— Александр Эдмундович, с какого года вы занимаетесь исследованием катынского преступления?
— Историей репрессий против польских граждан я занимаюсь с середины 1992 года, с тех пор, как я начал работать в «Мемориале». До этого я волонтером участвовал в подготовке «Мемориалом» первой в СССР «катынской» выставки, которая была открыта в Москве в апреле 1990 года. После этого в течение полутора десятков лет я занимался другими советскими репрессивными операциями против польских граждан, главным образом, массовыми депортациями в 1940–1941 гг. жителей аннексированных СССР территорий довоенного польского государства (около 320 тысяч человек, высланных на спецпоселение на север европейской части СССР, на Урал, в Сибирь и в Северный Казахстан), а также массовыми арестами, проводившимися в 1944–1945 гг. на польских территориях, освобожденных от германской оккупации (более 40 тысяч человек, в том числе участники польского антигитлеровского подполья, интернированные и брошенные в лагеря НКВД для военнопленных).
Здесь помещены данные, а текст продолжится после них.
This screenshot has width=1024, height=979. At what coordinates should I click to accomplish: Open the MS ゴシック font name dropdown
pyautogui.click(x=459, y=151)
А к катынскому расстрелу мы в «Мемориале» после выставки 1990 года вернулись только тогда, когда узнали, что Главная военная прокуратура (далее — ГВП) прекратила следствие. Оно было прекращено в сентябре 2004 года, а объявили об этом лишь на пресс-конференции ГВП в марте 2005 года, при этом Главный военный прокурор сообщил сведения о результатах расследования, разительно расходившиеся с давно установленными фактическими данными о катынском расстреле. Это расхождение, как и прозвучавшее сообщение о секретности существенной части материалов расследования ГВП, нас поразило.